**Set problem:**
Rewrite the records as a numbered list, skipping blank lines and leaving out the pictures.

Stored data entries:
***
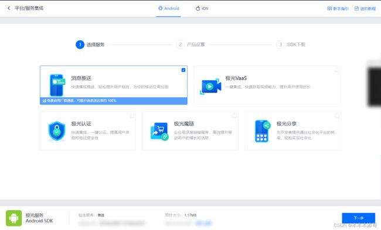Jump to step 3 SDK下载
Screen dimensions: 381x230
click(291, 44)
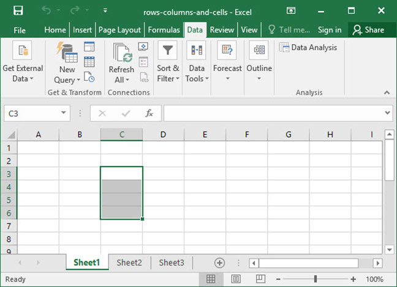397x287 pixels.
Task: Collapse the ribbon using the chevron
Action: point(387,92)

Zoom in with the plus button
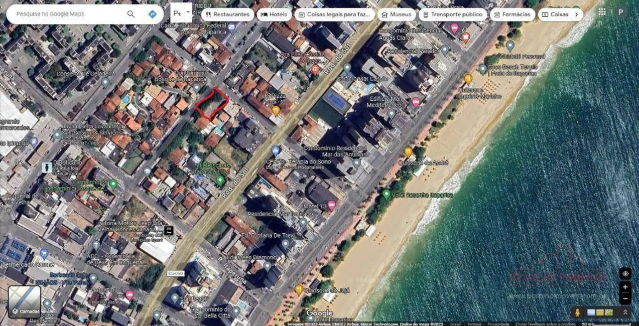coord(625,287)
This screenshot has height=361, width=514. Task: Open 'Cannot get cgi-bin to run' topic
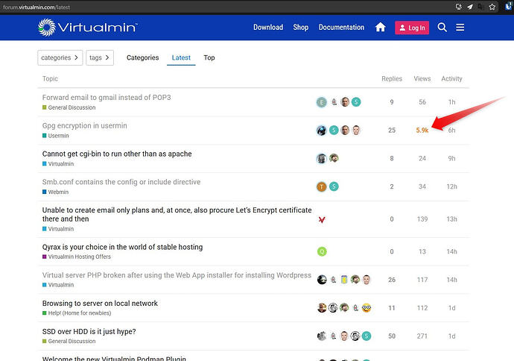117,154
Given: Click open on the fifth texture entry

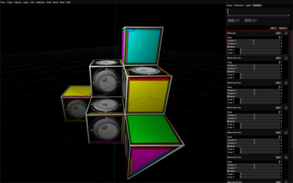Looking at the screenshot, I should (278, 132).
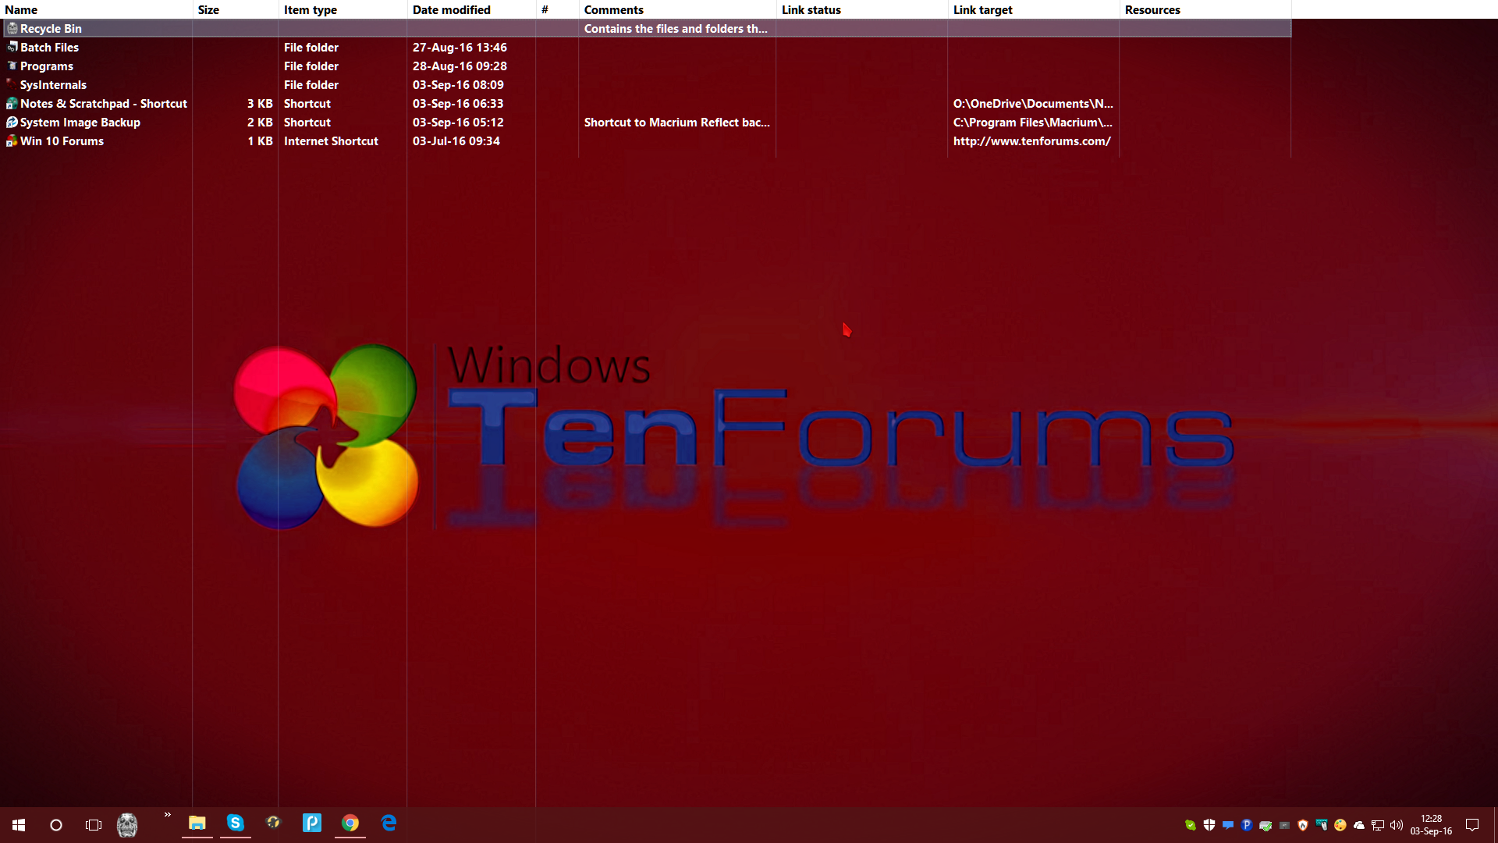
***
**Task solution:**
1. Jump to step 3 SDK下载
2. Screen dimensions: 381x230
3. click(291, 44)
4. 397x287 pixels.
5. Task: Collapse the ribbon using the chevron
6. Action: point(387,92)
7. Zoom in with the plus button
8. coord(625,287)
9. This screenshot has height=361, width=514. Task: Open 'Cannot get cgi-bin to run' topic
10. 117,154
11. Given: Click open on the fifth texture entry
12. Looking at the screenshot, I should (278, 132).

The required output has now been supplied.